Emsal Mahkeme Kararı Ankara 5. Asliye Ticaret Mahkemesi 2022/352 E. 2022/639 K. 25.10.2022 T.

Görüntülediğiniz mahkeme kararı henüz kesinleşmemiştir. Yararlı olması amacıyla eklenmiştir.

T.C. ANKARA 5. ASLİYE TİCARET MAHKEMESİ
T.C.
ANKARA
5. ASLİYE TİCARET MAHKEMESİ
GEREKÇELİ KARAR
ESAS NO : 2022/352 Esas
KARAR NO : 2022/639
DAVA : İtirazın İptali (Kefalet Sözleşmesinden Kaynaklanan)
DAVA TARİHİ : 20/01/2021
KARAR TARİHİ : 25/10/2022
GEREKÇELİ KARARIN
YAZILDIĞI TARİH : 25/11/2022
Mahkememizde görülmekte olan İtirazın İptali (Kefalet Sözleşmesinden Kaynaklanan) davasının yapılan açık yargılaması sonunda,
GEREĞİ DÜŞÜNÜLDÜ:
Asıl davanın dava dilekçesinde özetle; müvekkili ile davalı … Asliye Hukuk Mahkemesi’nin bozmadan önceki esası … yeni esası … olan dosyasında davalı olduğunu, mezkur dava ile davacılar lehine maddi ve manevi tazminatlara hükmedildiğini, müvekkili ve davalı … ve dava dışı … Mad. İnş. Taah. Ve Nak. San. Ve Tic. Ltd. Şti. müştereken ve müteselsilen borçlu sayıldığını, mahkemece hükmedilen maddi ve manevi tazminatların tahsili amacıyla müvekkilinin ve davalı … aleyhine … İcra Müdürlüğü’nün … E. Sayılı dosyaları ile icra takibi başlatıldığını, müvekkili tarafından dosya alacaklarının tamamı olan meblağ 28.12.2020 tarihinde ödendiğini, müvekkili alacaklıların haklarına halef olduğunu, müvekkilinin sorumluluğundan fazla ödeme yaptığı miktarın davalıdan rücuen tahsili amacıyla … İcra Müdürlüğü’ nün … E. Sayılı dosyası ile icra takibi başlatıldığını, Davalı tarafça ödeme emrine itiraz edilmiş olduğundan takip durdurulduğunu, davalı tarafın müvekkili ile beraber mezkur ilamda müştereken ve müteselsilen borçlu sayıldığını, davalı tarafın sorumlu olduğu miktar hesaplanarak davalı aleyhine icra takibi başlatıldığını, Bu nedenle davalı tarafça yapılan itiraz haksız ve kötü niyetli olduğunu, davalı tarafça … İcra Müdürlüğü’ nün … E. Sayılı dosyasına yapılan itirazın iptaline karar verilmesini, alacak likit olduğundan lehimize alacağın % 20 sinden aşağı olmamak üzere icra- inkar tazminatına hükmedilmesini, yargılama giderleri ile ücreti vekaletin karşı tarafa yükletilmesini talep ve dava etmiştir.

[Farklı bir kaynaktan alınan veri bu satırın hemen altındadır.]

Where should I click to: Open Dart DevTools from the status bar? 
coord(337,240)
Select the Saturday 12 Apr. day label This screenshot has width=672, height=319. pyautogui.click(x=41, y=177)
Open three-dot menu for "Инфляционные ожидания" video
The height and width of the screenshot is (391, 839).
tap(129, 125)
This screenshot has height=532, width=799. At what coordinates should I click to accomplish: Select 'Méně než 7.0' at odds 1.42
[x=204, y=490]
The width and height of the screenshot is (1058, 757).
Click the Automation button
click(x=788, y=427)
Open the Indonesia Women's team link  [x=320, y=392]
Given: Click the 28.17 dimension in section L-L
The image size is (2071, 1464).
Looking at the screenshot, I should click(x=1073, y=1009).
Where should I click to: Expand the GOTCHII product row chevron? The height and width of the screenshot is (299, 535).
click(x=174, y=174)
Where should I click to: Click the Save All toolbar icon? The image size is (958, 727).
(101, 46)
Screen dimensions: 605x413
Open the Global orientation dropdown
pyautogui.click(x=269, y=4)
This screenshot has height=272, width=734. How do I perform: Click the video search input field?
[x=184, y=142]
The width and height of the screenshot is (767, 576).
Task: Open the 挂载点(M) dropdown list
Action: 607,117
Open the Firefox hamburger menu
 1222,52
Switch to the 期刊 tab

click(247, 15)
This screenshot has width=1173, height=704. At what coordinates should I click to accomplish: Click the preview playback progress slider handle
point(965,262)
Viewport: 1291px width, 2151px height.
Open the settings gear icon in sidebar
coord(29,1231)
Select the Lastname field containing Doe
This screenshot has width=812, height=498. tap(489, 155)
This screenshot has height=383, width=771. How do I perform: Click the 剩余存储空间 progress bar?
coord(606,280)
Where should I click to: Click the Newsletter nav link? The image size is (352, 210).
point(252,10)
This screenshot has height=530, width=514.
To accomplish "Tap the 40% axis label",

Asıl davanın cevap dilekçesinde özetle: Açılan davayı kabul etmediklerini, açılan dava itirazın iptali ile ilgili bir dava olduğunu, müvekkili hakkında her ne kadar rücudan kaynaklı icra takibi yapılıp, bu takipten sonra itirazları üzerine itirazın iptali davası açılmışsa da dava haklı ve yerinde olmadığını, müvekkilinin herhangi bir kusurunun olup olmadığı, varsa ne kadar kusurunun olduğu açık bir şekilde ortaya çıkartılmadığını, bu davada davalıların birbirine karşı sorumluluğu açısından olayın oluşumundaki kusuru tespit edilmiş edilmediğini, dava konusu olayın meydana geldiği maden ocağını müvekkili yıllar önce çukur açmadan düz bir şekilde bırakmış, sadece şirketin bir hissedarı olarak kaldığını, müvekkilinin derinleştirerek çalışma yapması mümkün olmadığını, bu çalışmalar daha sonra devrettiği kişiler tarafından yapıldığını, Müvekkili …’ın, … Madencilikteki aktif görevini 2002 yılında artık bıraktığı, işlerle hiç ilgilenmediği, mesul müdür yada bir başka görevde bulunmadığının açık olduğunu, müvekkilinin cezai yönden ve hukuki yönden hiçbir sorumluluğu olmadığını, 2008 yılında dahi olayın meydana geldiği arazinin dümdüz bir arazi olduğunu, O itibarla şirketteki aktif görevinden 2002 yılında ayrılan müvekkilinin sorumluluğu olmadığını, bu itibarla müvekkili , … Madencilik Şirketinin T.T.Kanununu açısından sadece bir ortağı olduğunu, 2002 yılından sonra şirkette hiçbir şekilde aktif olarak görev almadığını, T.T.Kanununa göre Limited şirketlerin haksız fiillerinden şirketin müdürleri sorumlu olduğunu, Hissedar şirket ortaklarının böyle bir sorumluluğu olmadığını, Keşifte dinlenen ve gerçekten bu işyerinde maden de çalışan kişiler olan … beyanlarında olayın meydana geldiği çukurun son zamanlarda su tuttuğunu, daha önceki çalışılan yıllarda ise arazinin dümdüz doğal yapısında olduğunu, en son olaydan ancak 2 yıl önce su tutmaya başladığını söylediklerini, bu nedenle müvekkili …’a şahsi kusur izafe edilmesi de doğru olamayacağını, afaki olarak ve sadece Ceza dosyasındaki hususların aynen birebir alınarak kusur izafe edilmesi tarafların müştereken müteselsilen sorumluluğu söz konusu olduğunda geçerli olabilirse de; bu açılan davada her bir tarafın kusurunun ayrıca belirlenmesi gerektiğini, Bu itibarla alacaklı tarafın icra takibinde belirttiği borcu kabul etmediklerini, davanın reddine dair karar verilmesini talep ettiğini, alacağın %20’sinden aşağı olmamak üzere icra inkar tazminatının da davacı taraftan tahsiline karar verilmesini talep etmiştir.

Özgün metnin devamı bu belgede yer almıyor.